The Secondary School Teachers Association (SSTA) has threatened not to implement the Education Ministry's directive to monitor students' year-long civics projects if the teachers are not paid to do so, SSTA head Ran Erez said. "We will not agree for the teachers to be burdened with additional tasks without remuneration," Erez said. The Education Ministry said in response, "it is best for the SSTA not to interfere in the ministry's pedagogical decisions."
The expansion of civics is considered one of Education Minister Yuli Tamir's flagship projects. The projects, which will begin next year, will involve research into a number of areas. Among the areas are aspects of local government, Knesset activity and the media. Students who will work in groups will be asked to survey relevant literature and interview individuals involved in the field of study. The report they submit will count toward 15-20 percent of their civic studies grade.

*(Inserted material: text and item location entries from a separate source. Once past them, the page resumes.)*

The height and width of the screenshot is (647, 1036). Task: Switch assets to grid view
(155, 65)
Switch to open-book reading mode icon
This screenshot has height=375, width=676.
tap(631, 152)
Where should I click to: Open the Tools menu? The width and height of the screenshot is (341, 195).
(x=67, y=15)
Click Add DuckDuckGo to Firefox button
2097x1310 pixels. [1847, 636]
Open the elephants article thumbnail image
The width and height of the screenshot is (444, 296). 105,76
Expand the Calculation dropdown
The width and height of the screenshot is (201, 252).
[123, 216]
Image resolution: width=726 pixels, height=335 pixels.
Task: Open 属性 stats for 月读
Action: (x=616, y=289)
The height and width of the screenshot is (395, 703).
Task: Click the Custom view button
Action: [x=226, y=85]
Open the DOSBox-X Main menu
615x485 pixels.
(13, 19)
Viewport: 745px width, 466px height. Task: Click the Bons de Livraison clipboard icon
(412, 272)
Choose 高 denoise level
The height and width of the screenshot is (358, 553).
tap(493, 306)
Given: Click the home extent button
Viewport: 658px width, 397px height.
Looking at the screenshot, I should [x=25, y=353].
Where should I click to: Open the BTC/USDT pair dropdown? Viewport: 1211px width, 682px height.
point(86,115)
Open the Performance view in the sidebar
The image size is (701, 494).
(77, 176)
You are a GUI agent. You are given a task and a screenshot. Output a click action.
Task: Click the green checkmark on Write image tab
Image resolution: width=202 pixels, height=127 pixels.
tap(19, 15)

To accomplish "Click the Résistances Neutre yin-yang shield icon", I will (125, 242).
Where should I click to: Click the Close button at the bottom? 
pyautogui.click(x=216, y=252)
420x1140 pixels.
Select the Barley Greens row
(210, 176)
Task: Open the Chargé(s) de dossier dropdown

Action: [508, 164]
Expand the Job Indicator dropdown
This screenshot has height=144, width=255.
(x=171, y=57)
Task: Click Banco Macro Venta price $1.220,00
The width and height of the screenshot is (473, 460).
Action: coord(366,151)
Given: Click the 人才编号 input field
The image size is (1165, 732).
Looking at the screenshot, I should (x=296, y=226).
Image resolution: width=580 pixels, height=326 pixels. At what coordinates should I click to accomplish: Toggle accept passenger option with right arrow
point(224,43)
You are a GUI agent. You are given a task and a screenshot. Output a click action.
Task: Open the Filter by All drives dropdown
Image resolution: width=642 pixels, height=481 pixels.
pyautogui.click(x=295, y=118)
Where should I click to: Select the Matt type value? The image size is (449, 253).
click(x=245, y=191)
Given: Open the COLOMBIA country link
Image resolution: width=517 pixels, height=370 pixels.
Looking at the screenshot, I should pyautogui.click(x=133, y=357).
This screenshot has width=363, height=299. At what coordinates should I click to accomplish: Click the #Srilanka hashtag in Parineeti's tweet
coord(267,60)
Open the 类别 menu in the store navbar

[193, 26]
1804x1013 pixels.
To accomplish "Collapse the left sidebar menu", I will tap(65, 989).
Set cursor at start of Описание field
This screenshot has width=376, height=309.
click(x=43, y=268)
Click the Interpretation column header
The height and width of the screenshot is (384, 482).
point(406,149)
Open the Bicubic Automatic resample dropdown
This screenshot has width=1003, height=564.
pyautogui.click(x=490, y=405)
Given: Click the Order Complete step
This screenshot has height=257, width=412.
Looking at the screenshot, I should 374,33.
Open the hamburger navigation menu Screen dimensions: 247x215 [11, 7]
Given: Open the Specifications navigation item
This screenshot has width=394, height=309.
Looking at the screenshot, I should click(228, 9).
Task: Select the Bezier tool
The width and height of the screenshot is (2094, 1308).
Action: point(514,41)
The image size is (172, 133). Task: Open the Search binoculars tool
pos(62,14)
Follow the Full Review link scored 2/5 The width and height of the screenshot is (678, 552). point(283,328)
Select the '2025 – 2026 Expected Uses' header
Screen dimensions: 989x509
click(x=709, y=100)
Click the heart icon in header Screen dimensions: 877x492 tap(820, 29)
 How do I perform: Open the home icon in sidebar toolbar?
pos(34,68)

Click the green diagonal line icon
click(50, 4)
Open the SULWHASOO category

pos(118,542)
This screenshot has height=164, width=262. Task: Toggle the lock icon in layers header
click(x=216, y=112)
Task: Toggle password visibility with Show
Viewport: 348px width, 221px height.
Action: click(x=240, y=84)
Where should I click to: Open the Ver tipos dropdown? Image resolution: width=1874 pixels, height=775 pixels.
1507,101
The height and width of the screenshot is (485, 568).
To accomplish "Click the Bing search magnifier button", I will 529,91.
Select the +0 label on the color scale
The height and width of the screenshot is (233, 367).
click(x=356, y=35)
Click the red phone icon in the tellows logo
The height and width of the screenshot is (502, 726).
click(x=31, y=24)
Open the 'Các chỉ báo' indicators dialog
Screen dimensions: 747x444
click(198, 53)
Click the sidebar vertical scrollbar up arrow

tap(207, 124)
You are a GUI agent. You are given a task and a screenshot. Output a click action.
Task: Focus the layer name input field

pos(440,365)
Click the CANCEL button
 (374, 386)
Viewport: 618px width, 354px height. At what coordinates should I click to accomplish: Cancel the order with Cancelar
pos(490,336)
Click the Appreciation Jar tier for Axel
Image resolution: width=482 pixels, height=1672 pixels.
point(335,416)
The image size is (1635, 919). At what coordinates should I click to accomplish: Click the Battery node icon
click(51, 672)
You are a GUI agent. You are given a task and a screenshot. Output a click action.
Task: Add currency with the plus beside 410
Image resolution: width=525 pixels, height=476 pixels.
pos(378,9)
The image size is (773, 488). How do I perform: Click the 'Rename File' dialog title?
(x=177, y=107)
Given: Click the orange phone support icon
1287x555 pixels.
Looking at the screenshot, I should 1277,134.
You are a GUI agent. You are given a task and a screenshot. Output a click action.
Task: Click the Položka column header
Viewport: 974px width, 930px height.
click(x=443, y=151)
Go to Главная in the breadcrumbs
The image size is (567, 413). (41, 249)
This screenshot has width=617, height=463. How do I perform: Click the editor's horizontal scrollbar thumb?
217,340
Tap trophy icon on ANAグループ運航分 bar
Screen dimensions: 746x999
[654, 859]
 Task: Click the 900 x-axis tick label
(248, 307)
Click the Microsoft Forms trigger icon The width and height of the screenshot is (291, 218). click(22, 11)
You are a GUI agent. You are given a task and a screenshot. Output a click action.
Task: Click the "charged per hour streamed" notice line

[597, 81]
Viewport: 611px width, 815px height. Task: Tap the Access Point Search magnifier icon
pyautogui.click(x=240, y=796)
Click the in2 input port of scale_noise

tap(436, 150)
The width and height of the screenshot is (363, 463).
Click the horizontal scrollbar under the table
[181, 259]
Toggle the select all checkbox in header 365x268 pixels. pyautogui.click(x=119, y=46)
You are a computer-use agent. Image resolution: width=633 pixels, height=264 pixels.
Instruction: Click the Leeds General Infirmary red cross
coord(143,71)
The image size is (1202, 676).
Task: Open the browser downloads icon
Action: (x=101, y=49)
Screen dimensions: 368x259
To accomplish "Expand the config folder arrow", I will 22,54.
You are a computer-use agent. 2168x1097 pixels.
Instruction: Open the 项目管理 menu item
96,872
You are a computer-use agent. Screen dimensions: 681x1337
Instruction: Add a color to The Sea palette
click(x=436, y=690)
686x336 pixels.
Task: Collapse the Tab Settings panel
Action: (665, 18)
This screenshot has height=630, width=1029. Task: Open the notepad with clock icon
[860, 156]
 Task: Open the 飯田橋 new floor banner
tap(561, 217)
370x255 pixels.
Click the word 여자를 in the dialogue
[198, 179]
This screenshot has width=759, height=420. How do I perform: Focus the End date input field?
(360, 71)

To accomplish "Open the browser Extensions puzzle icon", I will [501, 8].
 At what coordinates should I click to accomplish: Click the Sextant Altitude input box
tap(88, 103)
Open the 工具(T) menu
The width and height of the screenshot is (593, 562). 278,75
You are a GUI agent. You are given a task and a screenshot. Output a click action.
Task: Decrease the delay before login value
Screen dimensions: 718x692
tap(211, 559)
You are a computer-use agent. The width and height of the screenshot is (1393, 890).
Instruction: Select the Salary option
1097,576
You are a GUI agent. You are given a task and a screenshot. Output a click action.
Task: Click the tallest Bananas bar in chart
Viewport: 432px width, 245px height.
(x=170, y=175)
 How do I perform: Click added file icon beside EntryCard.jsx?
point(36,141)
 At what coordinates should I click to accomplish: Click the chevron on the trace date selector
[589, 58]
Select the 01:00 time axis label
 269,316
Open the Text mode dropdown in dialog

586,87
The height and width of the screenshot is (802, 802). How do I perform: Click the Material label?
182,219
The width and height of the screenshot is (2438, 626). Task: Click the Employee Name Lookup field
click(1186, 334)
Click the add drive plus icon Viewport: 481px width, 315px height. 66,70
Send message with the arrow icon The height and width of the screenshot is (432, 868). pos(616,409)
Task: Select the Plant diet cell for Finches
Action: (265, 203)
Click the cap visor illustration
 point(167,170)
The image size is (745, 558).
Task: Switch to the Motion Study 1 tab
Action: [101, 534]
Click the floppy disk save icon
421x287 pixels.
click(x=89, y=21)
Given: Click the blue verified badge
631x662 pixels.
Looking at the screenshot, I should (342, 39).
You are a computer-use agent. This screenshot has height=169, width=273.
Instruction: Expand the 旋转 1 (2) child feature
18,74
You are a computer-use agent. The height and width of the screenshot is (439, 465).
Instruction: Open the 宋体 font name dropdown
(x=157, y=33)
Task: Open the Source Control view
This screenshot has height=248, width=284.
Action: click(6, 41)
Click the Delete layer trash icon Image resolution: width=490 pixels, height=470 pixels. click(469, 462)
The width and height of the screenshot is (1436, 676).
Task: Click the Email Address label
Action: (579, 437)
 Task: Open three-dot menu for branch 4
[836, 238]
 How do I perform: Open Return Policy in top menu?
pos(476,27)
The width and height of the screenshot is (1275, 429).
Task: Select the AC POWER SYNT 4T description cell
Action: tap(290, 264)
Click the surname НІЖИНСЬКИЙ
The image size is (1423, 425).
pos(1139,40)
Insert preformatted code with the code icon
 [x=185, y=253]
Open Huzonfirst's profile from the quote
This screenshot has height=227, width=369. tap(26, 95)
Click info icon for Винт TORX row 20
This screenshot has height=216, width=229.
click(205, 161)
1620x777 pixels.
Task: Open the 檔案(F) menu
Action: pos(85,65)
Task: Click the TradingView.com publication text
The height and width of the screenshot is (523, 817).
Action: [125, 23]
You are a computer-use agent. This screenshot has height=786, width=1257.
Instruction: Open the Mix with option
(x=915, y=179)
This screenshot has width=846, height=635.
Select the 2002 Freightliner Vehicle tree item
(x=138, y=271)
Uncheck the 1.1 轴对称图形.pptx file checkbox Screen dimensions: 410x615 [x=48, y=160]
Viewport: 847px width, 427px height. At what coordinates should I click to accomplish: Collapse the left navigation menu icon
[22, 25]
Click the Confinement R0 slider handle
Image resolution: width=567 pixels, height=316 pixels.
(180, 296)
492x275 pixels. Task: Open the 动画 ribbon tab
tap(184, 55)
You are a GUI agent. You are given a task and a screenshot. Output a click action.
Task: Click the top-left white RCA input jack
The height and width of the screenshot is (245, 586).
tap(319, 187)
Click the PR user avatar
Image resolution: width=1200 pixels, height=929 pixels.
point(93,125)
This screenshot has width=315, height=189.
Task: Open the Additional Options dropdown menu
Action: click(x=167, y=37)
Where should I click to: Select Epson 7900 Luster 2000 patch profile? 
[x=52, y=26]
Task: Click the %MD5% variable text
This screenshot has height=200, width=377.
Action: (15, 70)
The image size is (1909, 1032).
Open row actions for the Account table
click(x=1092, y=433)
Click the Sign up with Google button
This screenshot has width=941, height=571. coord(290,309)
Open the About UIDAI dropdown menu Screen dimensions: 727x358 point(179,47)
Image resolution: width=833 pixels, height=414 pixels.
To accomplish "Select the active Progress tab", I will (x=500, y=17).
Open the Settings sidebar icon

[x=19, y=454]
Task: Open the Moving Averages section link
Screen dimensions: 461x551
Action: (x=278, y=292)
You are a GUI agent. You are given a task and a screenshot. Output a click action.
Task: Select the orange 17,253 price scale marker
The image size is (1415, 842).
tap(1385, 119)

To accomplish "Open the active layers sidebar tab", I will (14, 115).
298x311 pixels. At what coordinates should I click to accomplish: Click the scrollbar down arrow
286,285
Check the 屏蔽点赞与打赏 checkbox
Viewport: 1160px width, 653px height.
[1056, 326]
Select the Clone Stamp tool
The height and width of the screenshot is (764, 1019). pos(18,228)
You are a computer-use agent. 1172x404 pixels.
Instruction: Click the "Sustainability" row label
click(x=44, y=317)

"No one spoke to us about remuneration," Erez said. "The teachers must now advise the students, and check their work. It takes a lot of time to do these things. This is a very heavy demand, almost impossible considering the burdens teachers already bear. We are expected to work without pay," Erez also said.
According to civics teacher Shlomo Weinberg from Afula, work with the students on the project could take up to as much as half the teaching hours now devoted to civics.
"The nickle-and-diming the SSTA is doing is causing damage to the teachers and the education system," a ministry official said. Another source said the ministry was prepared to pay the teachers, but nothing had been decided yet.